### TASK OBJECTIVE
Where in the data below does the word "target" appear? Copy every line that has it.

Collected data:
***

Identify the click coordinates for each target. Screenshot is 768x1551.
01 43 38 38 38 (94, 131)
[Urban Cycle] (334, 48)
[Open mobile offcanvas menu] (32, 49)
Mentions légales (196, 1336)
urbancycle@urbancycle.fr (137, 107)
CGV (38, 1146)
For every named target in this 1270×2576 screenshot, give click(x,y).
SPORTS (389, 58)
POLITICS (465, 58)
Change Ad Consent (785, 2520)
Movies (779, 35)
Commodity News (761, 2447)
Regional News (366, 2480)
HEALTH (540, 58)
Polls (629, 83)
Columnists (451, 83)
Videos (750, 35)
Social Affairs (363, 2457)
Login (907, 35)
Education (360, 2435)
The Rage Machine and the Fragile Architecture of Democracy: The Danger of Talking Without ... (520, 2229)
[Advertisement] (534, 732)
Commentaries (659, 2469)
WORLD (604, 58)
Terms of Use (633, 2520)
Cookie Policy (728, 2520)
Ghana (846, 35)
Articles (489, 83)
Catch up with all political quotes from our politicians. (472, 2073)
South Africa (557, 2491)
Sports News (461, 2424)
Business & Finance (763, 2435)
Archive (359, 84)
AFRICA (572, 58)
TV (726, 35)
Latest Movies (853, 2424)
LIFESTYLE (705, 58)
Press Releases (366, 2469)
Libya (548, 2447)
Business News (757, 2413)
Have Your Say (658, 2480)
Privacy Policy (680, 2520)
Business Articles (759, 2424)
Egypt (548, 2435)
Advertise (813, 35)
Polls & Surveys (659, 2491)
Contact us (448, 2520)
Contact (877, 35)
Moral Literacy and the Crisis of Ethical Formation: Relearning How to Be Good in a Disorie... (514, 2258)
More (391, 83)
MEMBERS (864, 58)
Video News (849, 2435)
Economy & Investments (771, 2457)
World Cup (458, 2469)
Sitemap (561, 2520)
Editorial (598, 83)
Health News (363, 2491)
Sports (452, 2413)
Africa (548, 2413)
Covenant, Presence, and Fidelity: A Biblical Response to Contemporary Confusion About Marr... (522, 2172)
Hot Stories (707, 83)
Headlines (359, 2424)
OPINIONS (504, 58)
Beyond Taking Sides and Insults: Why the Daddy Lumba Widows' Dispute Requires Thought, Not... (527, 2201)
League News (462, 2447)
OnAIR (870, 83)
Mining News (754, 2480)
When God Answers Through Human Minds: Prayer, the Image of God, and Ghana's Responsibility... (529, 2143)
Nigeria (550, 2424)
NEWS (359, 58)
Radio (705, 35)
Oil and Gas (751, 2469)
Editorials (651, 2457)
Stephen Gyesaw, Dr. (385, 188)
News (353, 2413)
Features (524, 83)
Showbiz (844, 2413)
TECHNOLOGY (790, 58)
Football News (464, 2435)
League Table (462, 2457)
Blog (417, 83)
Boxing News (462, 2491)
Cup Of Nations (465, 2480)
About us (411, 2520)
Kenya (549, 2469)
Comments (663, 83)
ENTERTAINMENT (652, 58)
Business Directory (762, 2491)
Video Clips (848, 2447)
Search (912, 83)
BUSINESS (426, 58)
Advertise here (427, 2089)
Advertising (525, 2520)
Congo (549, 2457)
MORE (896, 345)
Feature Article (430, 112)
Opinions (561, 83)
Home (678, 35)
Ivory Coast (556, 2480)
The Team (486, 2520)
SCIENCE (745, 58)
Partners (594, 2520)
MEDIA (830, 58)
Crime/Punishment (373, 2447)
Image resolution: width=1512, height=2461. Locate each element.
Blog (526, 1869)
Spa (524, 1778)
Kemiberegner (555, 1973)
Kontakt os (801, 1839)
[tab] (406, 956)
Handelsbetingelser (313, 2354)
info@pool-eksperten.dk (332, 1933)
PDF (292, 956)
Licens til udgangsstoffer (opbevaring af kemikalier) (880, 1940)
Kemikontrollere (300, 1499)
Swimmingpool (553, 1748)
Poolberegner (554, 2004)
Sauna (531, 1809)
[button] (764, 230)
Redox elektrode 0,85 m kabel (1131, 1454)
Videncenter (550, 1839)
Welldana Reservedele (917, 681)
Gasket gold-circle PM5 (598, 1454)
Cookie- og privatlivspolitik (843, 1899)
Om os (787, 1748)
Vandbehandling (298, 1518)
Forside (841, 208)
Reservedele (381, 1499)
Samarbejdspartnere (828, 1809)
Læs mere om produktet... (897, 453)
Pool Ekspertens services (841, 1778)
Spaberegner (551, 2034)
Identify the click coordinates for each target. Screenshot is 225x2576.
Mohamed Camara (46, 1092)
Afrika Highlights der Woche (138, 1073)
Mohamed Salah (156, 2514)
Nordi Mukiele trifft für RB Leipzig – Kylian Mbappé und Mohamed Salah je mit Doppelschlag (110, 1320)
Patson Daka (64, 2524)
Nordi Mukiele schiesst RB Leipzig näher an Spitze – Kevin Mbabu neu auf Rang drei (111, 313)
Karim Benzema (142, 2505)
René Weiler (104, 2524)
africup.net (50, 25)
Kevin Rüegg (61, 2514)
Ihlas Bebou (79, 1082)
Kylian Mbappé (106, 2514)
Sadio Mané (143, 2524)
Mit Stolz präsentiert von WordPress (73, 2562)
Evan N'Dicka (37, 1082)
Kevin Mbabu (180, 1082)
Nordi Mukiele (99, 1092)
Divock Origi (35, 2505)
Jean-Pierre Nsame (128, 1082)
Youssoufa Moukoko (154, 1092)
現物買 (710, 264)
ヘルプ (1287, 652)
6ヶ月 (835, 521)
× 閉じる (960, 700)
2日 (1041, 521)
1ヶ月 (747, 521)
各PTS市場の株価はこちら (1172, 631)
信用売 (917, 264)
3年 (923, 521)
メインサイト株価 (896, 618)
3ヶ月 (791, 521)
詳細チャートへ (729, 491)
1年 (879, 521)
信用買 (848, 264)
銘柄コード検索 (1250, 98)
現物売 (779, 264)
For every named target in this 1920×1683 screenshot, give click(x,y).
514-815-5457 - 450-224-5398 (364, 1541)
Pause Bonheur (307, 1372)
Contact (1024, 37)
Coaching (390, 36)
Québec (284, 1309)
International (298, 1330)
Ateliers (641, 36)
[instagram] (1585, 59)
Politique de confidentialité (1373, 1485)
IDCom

***

### ANSWER BOX
Identify the click coordinates for each target. Screenshot is 768x1551.
For every named target in this 1270×2576 screenshot, give click(x,y).
Identify the click coordinates for each target. Screenshot is 225x2576.
For every named target in this 1920×1683 screenshot, give click(x,y).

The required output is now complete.